Notifications impact

The action and actionplan notifications will be extended to contain the newly added field.

Other end user impact

Following changes will be implemented in the watcherclient:

  • New field status_message will be included in command:

    openstack optimize action show <action id>
    
  • New option skip will be added to the optimize action command:

    openstack optimize action update --state skipped --message <message> <action id>
    

Similar functionalities will be implemented in the watcher-dashboard package to perform the same actions and get similar information from the horizon dashboard.

Performance Impact

No performance impact expected.

Other deployer impact

No new configuration parameter or any other impact on deployer

Developer impact

None

Implementation

Assignee(s)

Primary assignee:

amoralej

Work Items

  • Add a new field to the Actions table.

  • Add a new field to the Actions GET REST API

  • Add a new exception type and move ongoing actions to SKIPPED state if pre_condition raises it.

  • Add a new patch method to the actions api to skip pending actions.

  • Add support in watcherclient.

  • Add support in watcher-dashboard. * Include the new field status_message in the Actions and ActionPlans views. * Add a button to skip actions from the Related Actions in the ActionPlans detailed view. * Additionally, a skip button may be also added to the action detailed view.

Dependencies

None

Testing

Existing unit and API tests will be extended to validate that the new microversion contains status_message.
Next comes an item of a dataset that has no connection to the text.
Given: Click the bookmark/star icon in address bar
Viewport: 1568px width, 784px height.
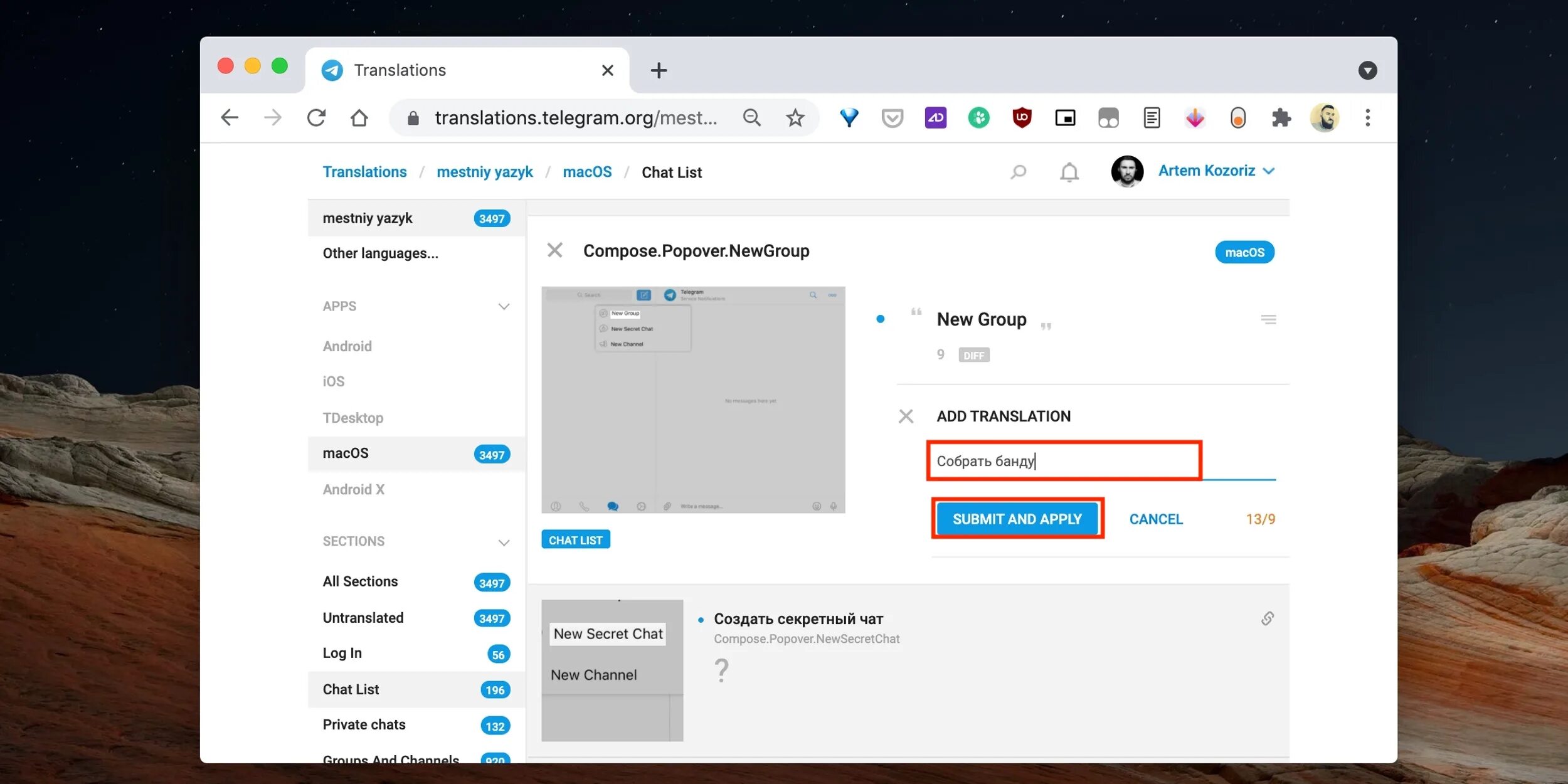Looking at the screenshot, I should pyautogui.click(x=795, y=118).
Unit tests will validate that an action raising the new exception in the pre_condition, moves the action to SKIPPED state.

Unit tests to test new patch methods on actions.

New tempest test to test the action skipping feature, including the optional field status_message.

Documentation Impact

  • API Reference

  • REST API Version History

  • watcher client

References

History

Revisions

Flamingo

Description

2025.2

Introduced